Dans la plaine céréalière d’Aunis, près de La Rochelle, les récoltes ne ressemblent plus à ce qu’elles étaient. Les températures frôlent les 40 degrés, parfois plus. Du coup les agriculteurs ont changé leurs horaires. Ils commencent très tôt le matin et poursuivent le soir jusqu’à tard dans la nuit. Objectif ménager les corps et limiter les risques de départ de feu. Muriel Penon, céréalière et éleveuse de vaches limousines installée à Virson en Charente-Maritime, raconte que la moissonneuse-batteuse de son mari Vincent est tombée en panne en pleine matinée. La faute à la chaleur qui perturbe l’électronique des machines. Stéphane Baron, leur voisin, confirme que quand le thermomètre dépasse les 40 degrés, les engins n’aiment pas ça. Et ce n’est pas le seul problème.

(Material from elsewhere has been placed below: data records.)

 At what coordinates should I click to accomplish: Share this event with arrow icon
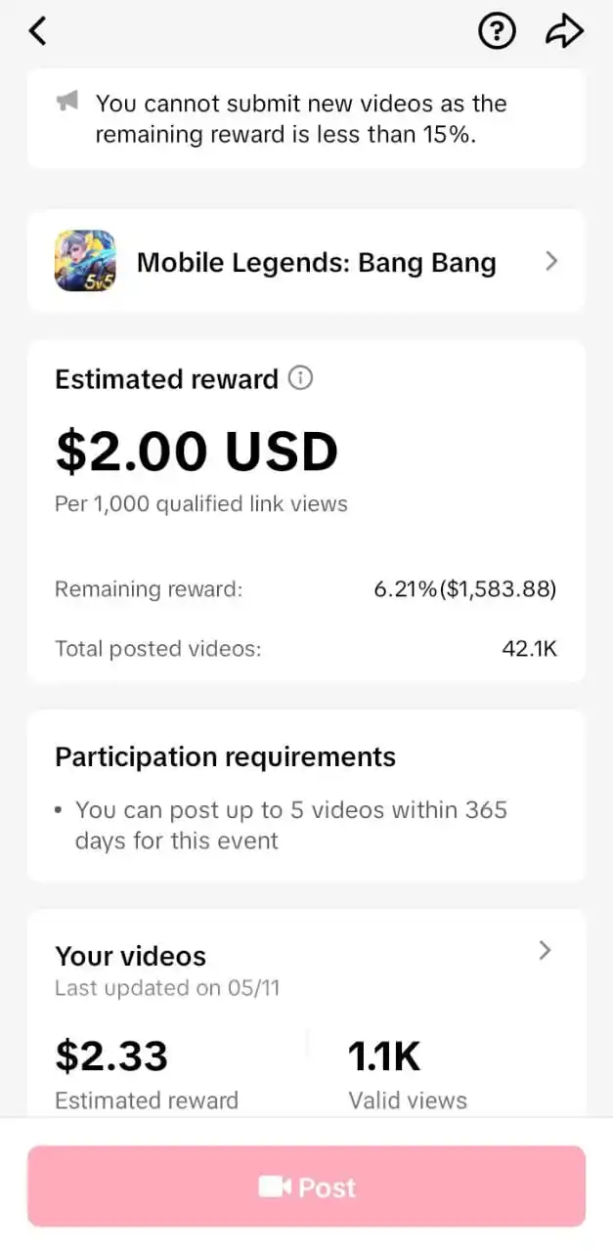[x=564, y=31]
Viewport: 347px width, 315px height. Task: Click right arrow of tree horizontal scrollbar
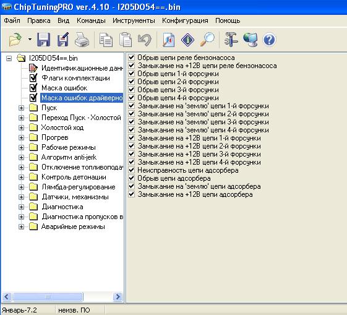pos(118,296)
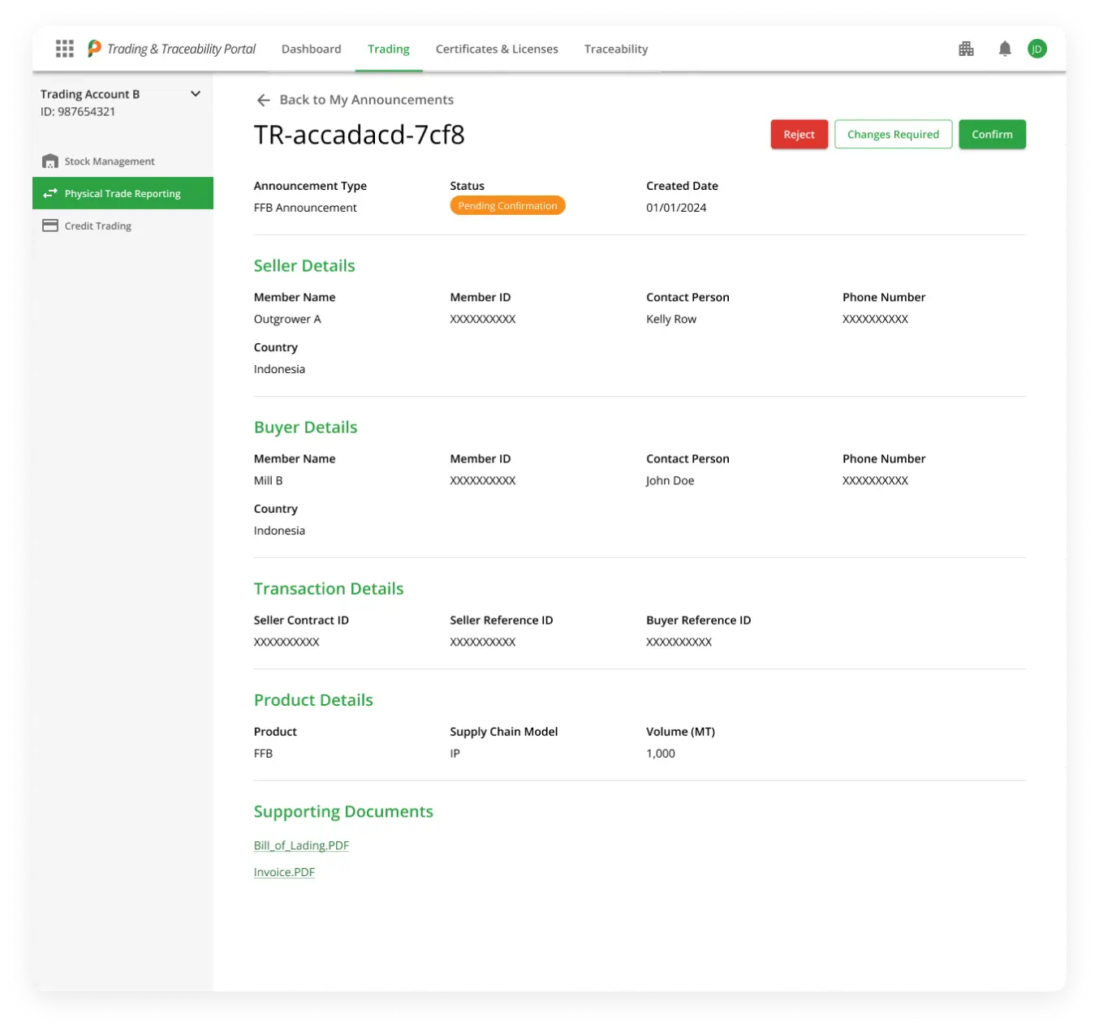Open the notifications bell
The height and width of the screenshot is (1031, 1099).
coord(1005,49)
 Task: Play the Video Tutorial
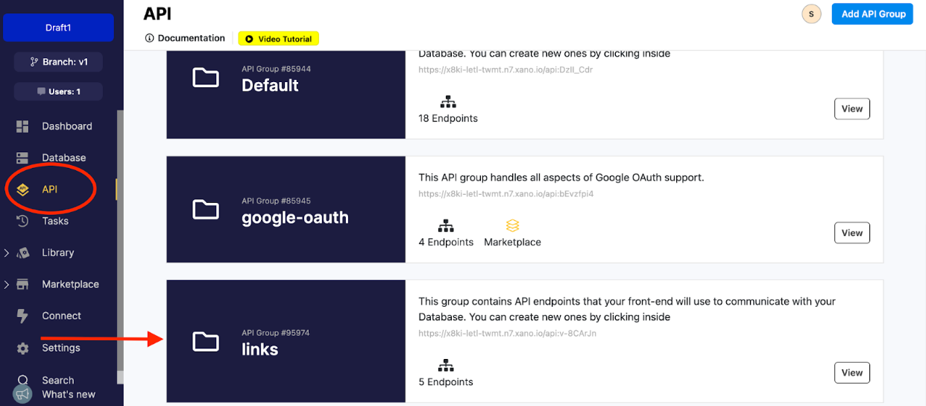279,38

Le vrai cauchemar, c’est le feu. Les poussières sèches s’accumulent sur les parties chaudes des moissonneuses. Une simple étincelle et tout peut flamber. Les trois céréaliers passent plus d’une heure chaque jour à nettoyer la machine au souffleur pour enlever les résidus. Muriel Penon avoue qu’elle est sans arrêt en train de renifler. C’est au nez qu’on sent si le feu commence. Lundi, une lame était brûlante. Ils ont dû verser de l’eau pour la refroidir, à deux doigts de voir la machine s’embraser. La préfecture de Charente-Maritime a d’ailleurs interdit les récoltes de grandes cultures, la fenaison et le pressage entre 14 heures et 19 heures. Muriel trouve cette mesure du bon sens avec une chaleur pareille, prendre le risque d’un malaise ou d’un incendie serait débile.

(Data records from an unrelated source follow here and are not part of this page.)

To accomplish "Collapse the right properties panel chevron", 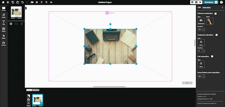I will tap(222, 8).
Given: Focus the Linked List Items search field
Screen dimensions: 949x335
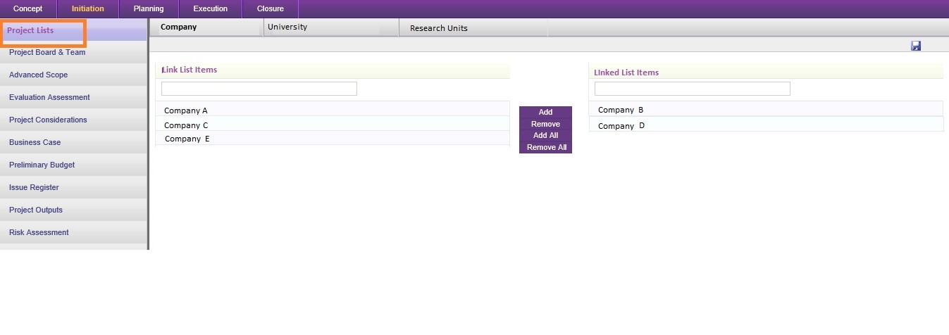Looking at the screenshot, I should 692,89.
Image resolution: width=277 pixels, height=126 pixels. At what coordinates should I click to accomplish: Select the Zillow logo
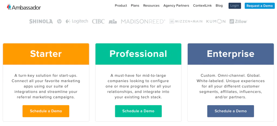tap(238, 21)
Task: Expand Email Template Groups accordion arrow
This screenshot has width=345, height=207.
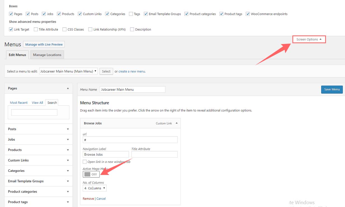Action: point(68,181)
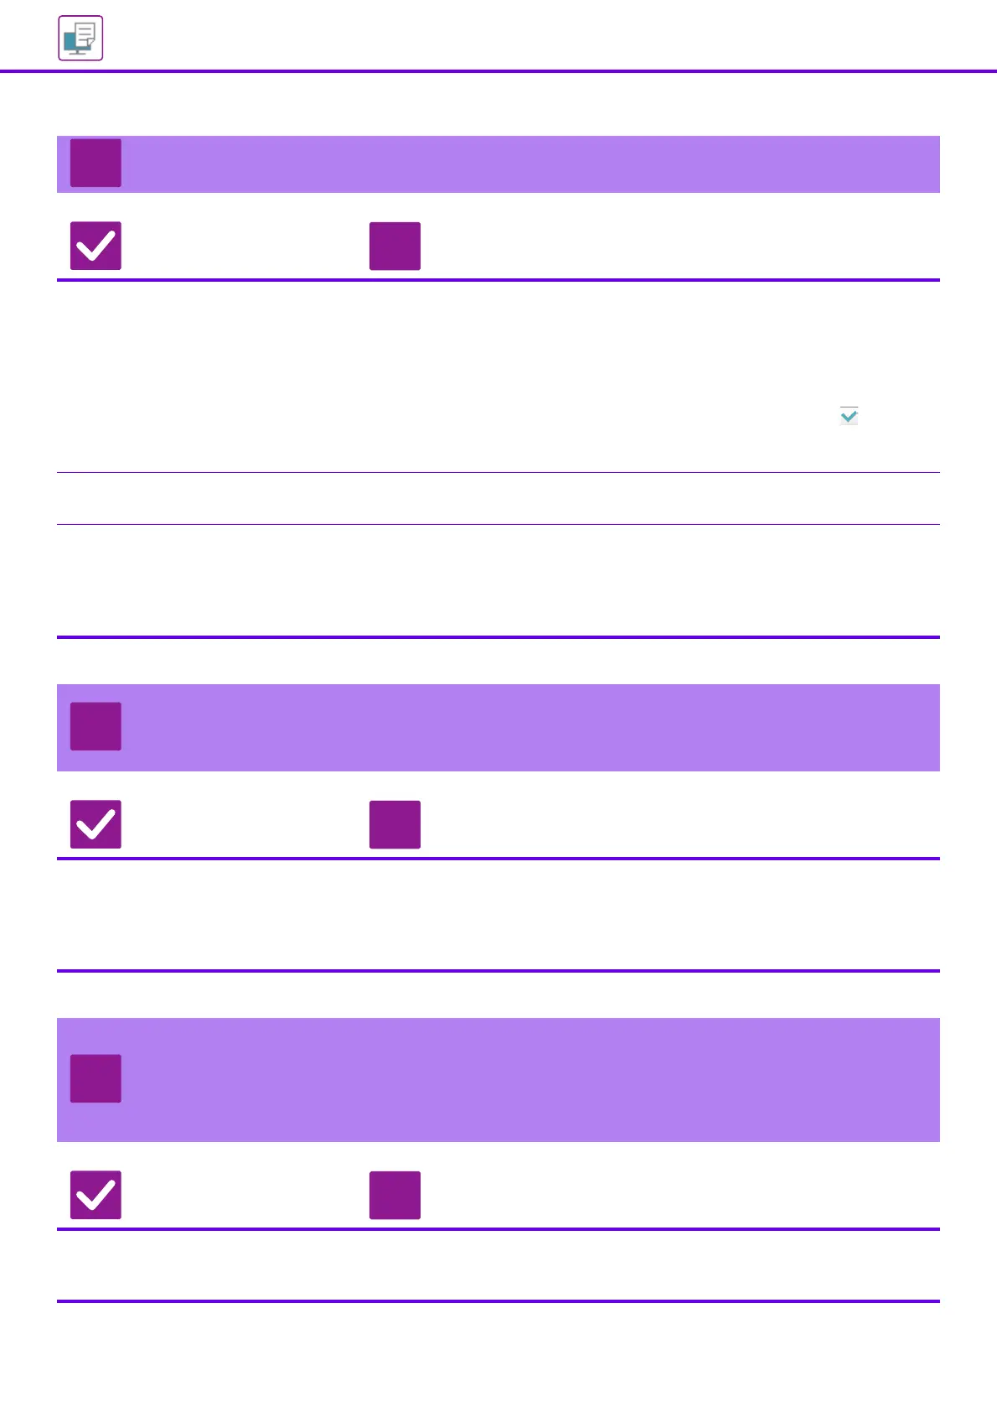The image size is (997, 1412).
Task: Expand the first light-purple section banner
Action: tap(528, 164)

Pour respecter l’interdiction et avancer le travail, les agriculteurs moissonnent donc la nuit. Ce n’est pas dans leurs habitudes. Lundi soir, Muriel et son mari ont terminé à deux heures du matin. Même avec les éclairages des machines, on voit moins bien, dit-elle. La coopérative Terre Atlantique a aussi adapté ses horaires. Ses silos ouvrent de 8 heures à 14 heures puis de 20 heures à 2 heures du matin. Le salarié Thomas Vinet explique qu’il fait plus agréable la nuit, ça devient respirable alors que la matinée est étouffante. Ces canicules se répètent 2003, 2019, 2022 et maintenant 2026. Les années se rapprochent. Et les moissons arrivent de plus en plus tôt, ce qui complique le recrutement dans les silos parce que les jeunes sont en plein examens. Pour faire face au changement climatique, Muriel et son mari expérimentent des solutions planter des haies, installer des couverts végétaux entre deux cultures. Ils réfléchissent même à cultiver du lin, qui demande moins d’eau, ou du miscanthus, à condition de trouver des débouchés.